Quand on y regarde de plus près, l’exposition de Michel Huneault n’est en fait que la partie émergée de l’iceberg de l’art comme outil de sensibilisation. « L’art
devrait servir d’arme contre les menaces actuelles à la survie, comme les changements climatiques et les crises environnementales », explique Paul Shrivastava, chercheur de l’Université Concordia, pour qui l’art et le développement durable sont des sujets indissociables. Il a d’ailleurs cosigné un article dans la revue International Journal of Technology Management : « C’est par les récits, les histoires, la musique et les images que nos premiers ancêtres mettaient en garde leurs pairs contre les prédateurs et les catastrophes naturelles. L’art les aidait à acquérir des mécanismes de défense », insiste-t-il.
Le directeur du centre d’études David‑O’Brien sur la durabilité des entreprises croit que Montréal a le potentiel d’être à l’avant-garde dans le domaine de l’«art du développement durable ». D’ailleurs, Montréal et plusieurs grandes villes du monde comme Barcelone, Buenos Aires, Lille et Stockholm ont décrété la culture comme étant le 4e pilier du développement durable en novembre 2010. Depuis, le cas de la métropole québécoise est un exemple, et a été présenté comme tel lors du Colloque international culture et développement durable en novembre 2012 à Paris.

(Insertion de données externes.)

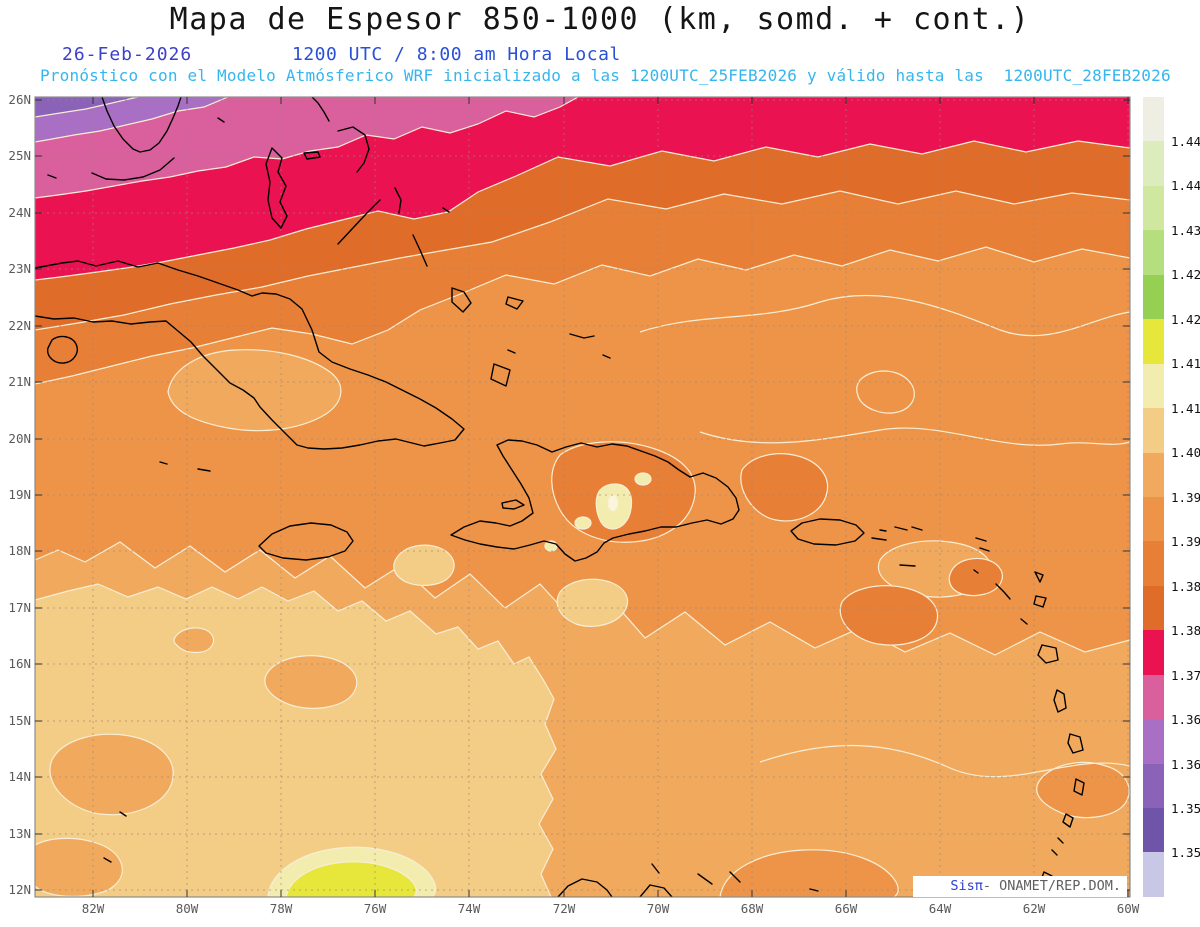 This screenshot has width=1200, height=927. What do you see at coordinates (20, 212) in the screenshot?
I see `lat-label: 24N` at bounding box center [20, 212].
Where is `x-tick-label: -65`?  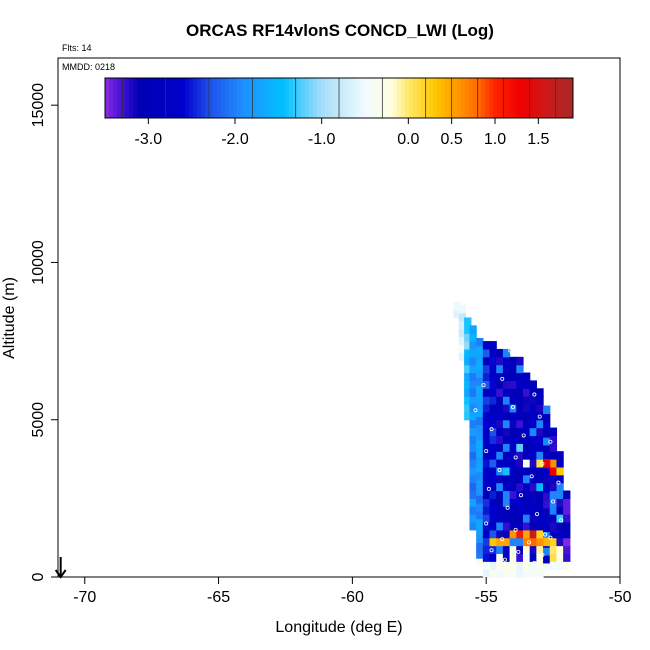
x-tick-label: -65 is located at coordinates (218, 598).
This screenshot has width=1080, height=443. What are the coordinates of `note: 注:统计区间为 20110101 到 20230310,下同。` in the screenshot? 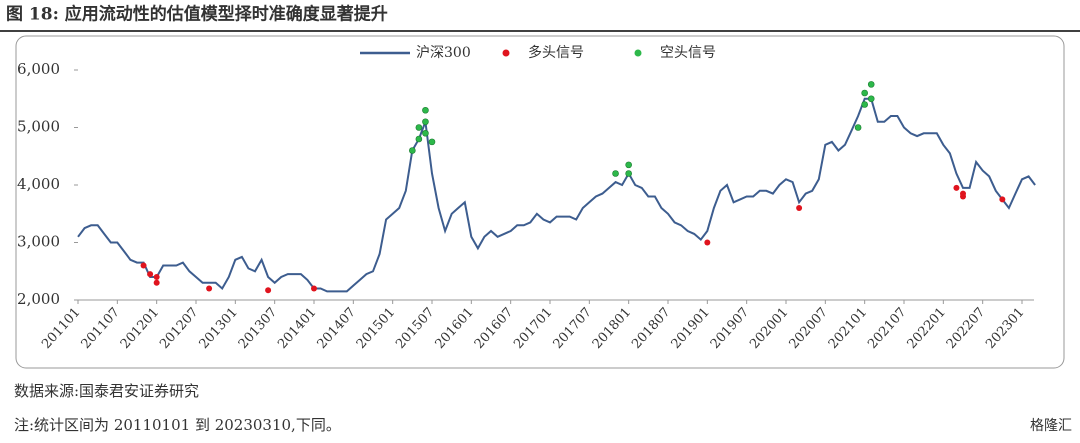 It's located at (178, 425).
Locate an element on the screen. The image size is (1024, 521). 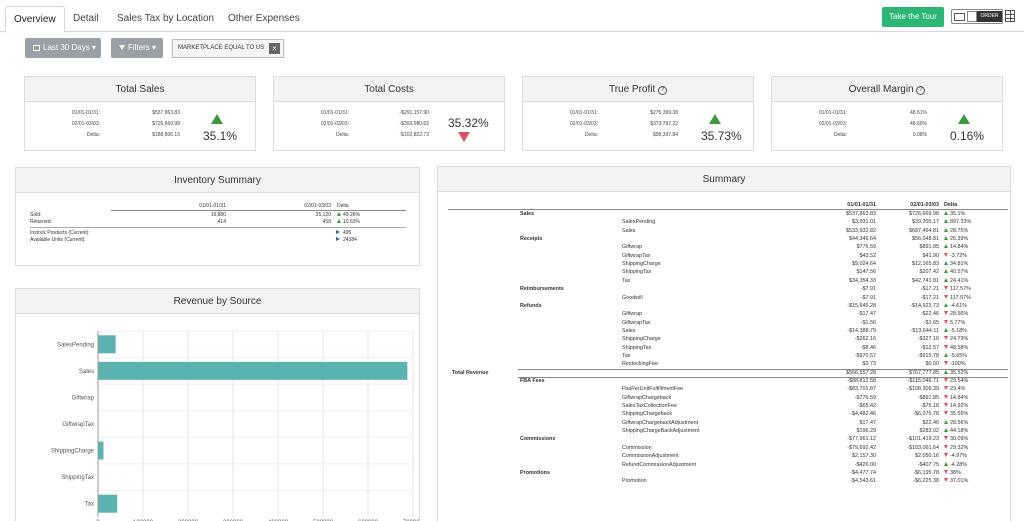
grid-view-icon is located at coordinates (1010, 16).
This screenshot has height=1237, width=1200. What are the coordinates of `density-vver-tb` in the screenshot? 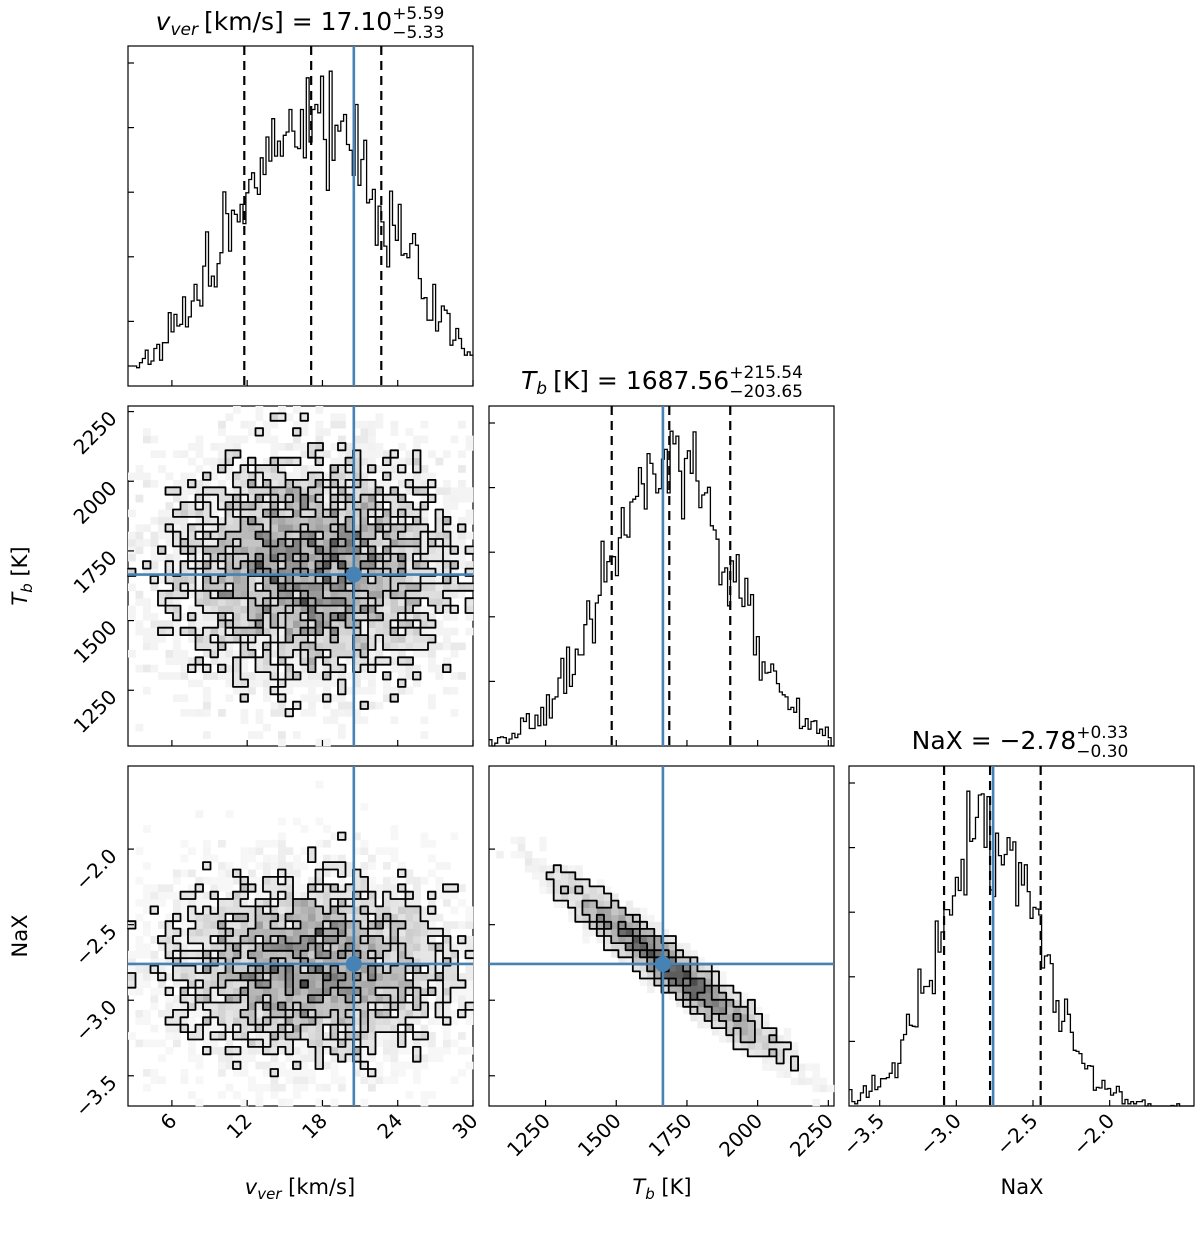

Même les Japonais sont Vénitiens
L’art montréalais rayonne si bien que même ce qui ne devait être qu’un projet personnel pour Michel Huneault a été apprécié à l’étranger. Après avoir pris ses photos à Venise-en-Québec, son travail de photographe indépendant l’a mené à Fukushima après le séisme et la catastrophe nucléaire de 2011. Au Japon, il a montré ses clichés de Venise-en-Québec. Devinez quoi ? Les gens se reconnaissaient dans le désastre du Richelieu. Comme quoi l’inquiétude suscitée par les changements climatiques est universelle et l’art peut rallier sous une même bannière ceux qui ne veulent pas voir ces bouleversements planétaires.